Suppose we have n distinct, orthogonal, vectors, and you multiply them: $v_0v_1v_2...v_{n-1}$.
Well, it turns out that this product must be anti-commutative.

Proof:

To see this, we use associativity, which shouldn't be controversial, since we are assuming our product is a form of multiplication.

Now, without loss of generality, pick $v_0$ and $v_1$ and swap them.
This yields
$(v_1v_0)v_2...v_{n-1}$


Furthermore, we know that the geometric product of two orthogonal vectors is interchangeable with the wedge product, so, we get
$(v_1\wedge v_0)v_2...v_{n-1} = -(v_0\wedge v_1)v_2...v_{n-1} = -v_0v_1v_2...v_{n-1}$

In fact, the geometric product of orthogonal vectors takes a particularly simple form--a k-blade.  Now, initially, when I wrote this posting, I had thought to make this an axiom, and then, I made a mistake, and reneged on it.  However, I see, now, that my initial suspicion seems to be correct--in a sense.  You see, there are two ways of defining the wedge product in association with the geometric product.  The first is to define it explicitly in terms of the geometric product, which, despite being an awful pedagogical approach, is favored by pretty much everyone.  The second is the way I use, which is to define it, and then base the geometric product off of it.    Admittedly, the first approach is more elegant, in that you need fewer axioms, but I don't know why mathematicians (and many physicists) think that elegance is a good substitute for understanding.  It doesn't matter a whit how concise and direct your argument is if you can't get your point across to all but a subset of people who enjoy the gavage method of learning concepts${}^{\text{TM}}$.  Seriously, dudes, I know I harp on this a lot, but guys, how about you tone down the rigor when presenting new concepts?  You might get more people to like your subject, if you do.

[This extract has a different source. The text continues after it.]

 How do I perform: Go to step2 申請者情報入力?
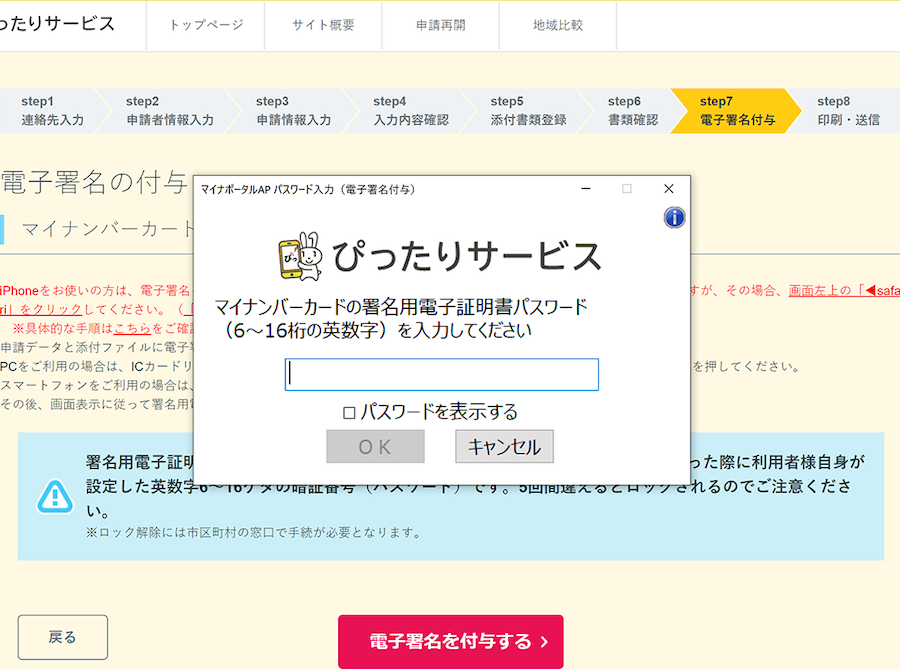coord(169,110)
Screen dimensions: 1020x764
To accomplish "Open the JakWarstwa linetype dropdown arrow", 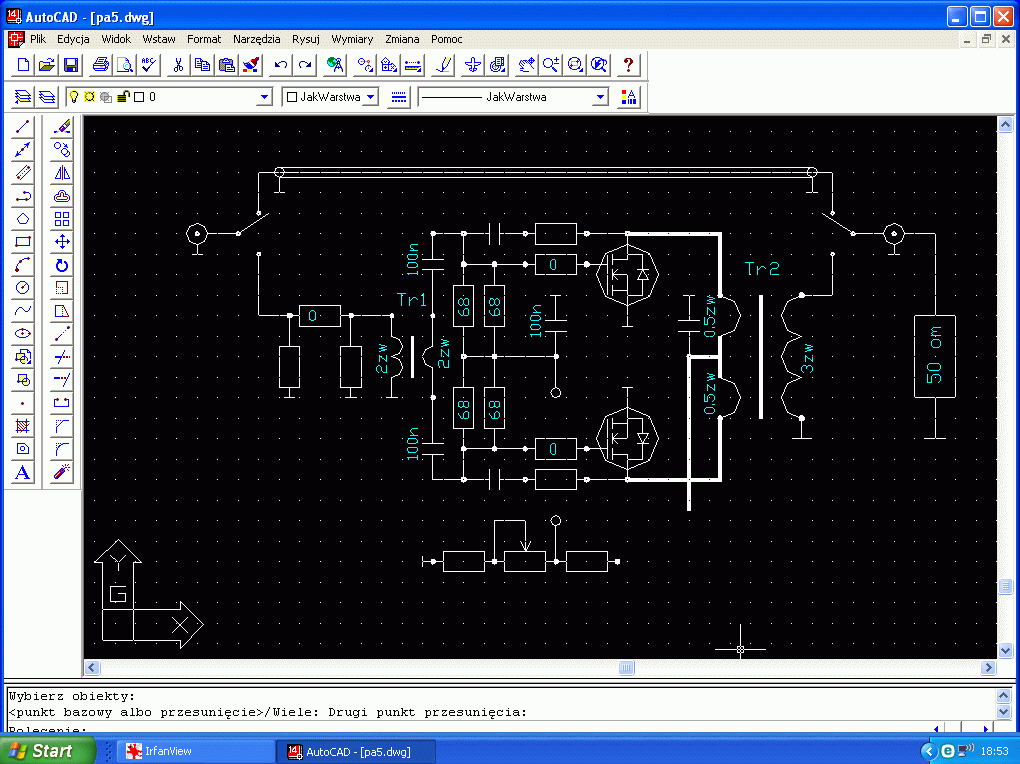I will (600, 97).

Anyway, I keep meaning to make a blog post about my love/hate relationship with theoreticians, but that's for another day.  For now, let's just add an axiom, which I will call the

Fundamental Axiom

If $v_0$, $v_1$, ..., $v_{k-1}$ are all orthogonal vectors, then,

$v_0v_1...v_{k-1} = v_0 \wedge v1 \wedge ... \wedge v_{k-1} $

The motivation for this is consistency (as far as I can tell.  I am not certain what the original motivation was).  For two orthogonal vectors, this is true, so why not have it be true for more than two?  Indeed, there is a more formal reason why, based off of redundancy, but that is too complicated to get into, now.

Anyway, once we have this axiom, the geometric product can be completely defined.  By that, I mean you could write a straightforward, albeit, inefficient algorithm for calculating the geometric product using wedge products and scalars.

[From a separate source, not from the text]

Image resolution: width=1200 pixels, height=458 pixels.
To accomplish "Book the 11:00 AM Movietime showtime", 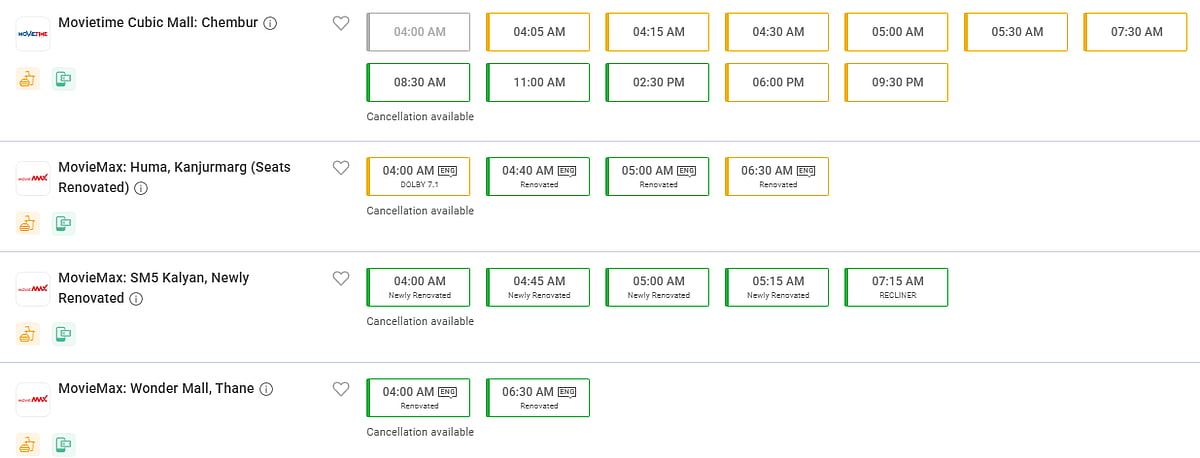I will click(x=538, y=82).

To see this, first, I need to show that if you have a product of multiple vectors, its value will depend fundamentally on how we define the product of orthogonal vectors.
Let's say you have a set of orthogonal vectors, O of size m, and you have a product that contains N vectors from this set O, where n > m.  Then, by the pigeonhole principle, this product contains at least one copy.

Let's construct two sets: $C_{odd}$ and $C_{even}$.

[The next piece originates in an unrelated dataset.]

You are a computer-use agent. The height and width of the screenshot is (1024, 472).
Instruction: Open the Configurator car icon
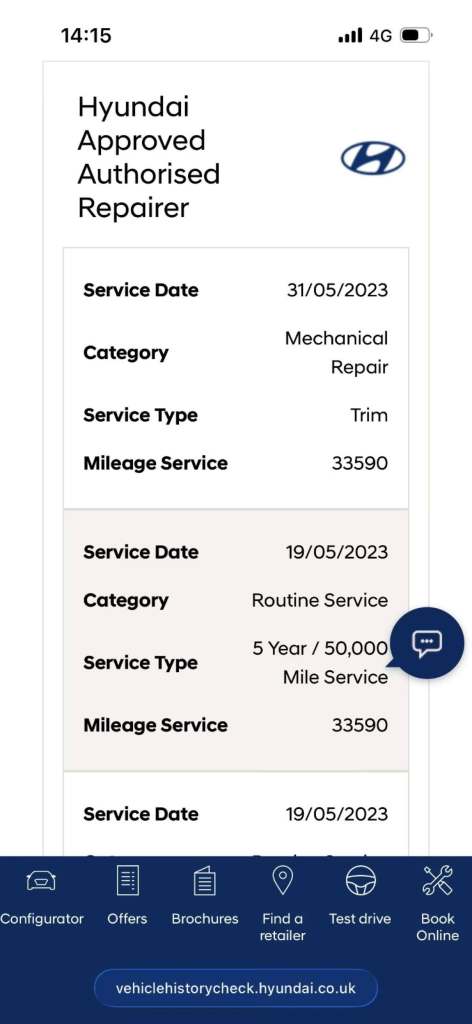click(x=41, y=882)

$C_{odd}$ is the set of all vectors that occur an odd number of times in the product.
$C_{even}$, likewise, is the set of all vectors that occur an even number of times in the product.

Furthermore, let $k = |C_{odd}|$

Orthogonal Product Theorem

Let $v_0$, $v_1$, ..., $v_{k - 1}$ be the set of vectors in $C_{odd}$.  Then, this product will be equivalent to $s\mathbf{v_0v_1}...\mathbf{v_{k-1}}$, where s is a scalar.

Proof:

I will start with an example.  Let O be {A,B,C,D}.  Suppose you have the product, $AAABBBCD$.
Rearrange this so you have $ABCD$ on the far right:

$AAABBBCD = AABBABCD$.

Now, $AA = A^2 = a$ and $BB = B^2 = b$, where a and b are scalars.

So, the result is:
$abABCD$

So, for the general proof, just as we did for the  we are going to reorganize the product in the following manner, multiplying it by the appropriate sign:
Let the right-most k terms be $v_0v_1...v_{k-1}$.
In the remaining product, there will be vectors in $C_{even}$, and vectors in $C_{odd}$.  Take each set of copies and place them to the left of $v_0v_1...v_{k-1}$ so that all copies of the same vector are adjacent to each other.  Now, the adjacent "runs" of $C_{even}$ will each yield scalars.  Likewise, the remaining adjacent "runs" in $C_{odd}$ will also produce scalars, since they will be even in length.  Then s is the sign multiplied by all the scalars to the left of $v_0v_1...v_{k-1}$.  We have thus proven our theorem.

Therefore, if we are only using orthogonal vectors, the result will simply be a scaled version of whatever the geometric product is for a set of distinct orthogonal vectors.''

Before I go on, let me introduce an abuse of terminology to make my life easier.  Call, a scalar, a single vector, or a product of multiple, distinct, orthogonal vectors a blade.  If it has k elements, then, we can also call it a k-blade. Furthermore, call a product of orthogonal vectors, which might include copies an orthogonal product.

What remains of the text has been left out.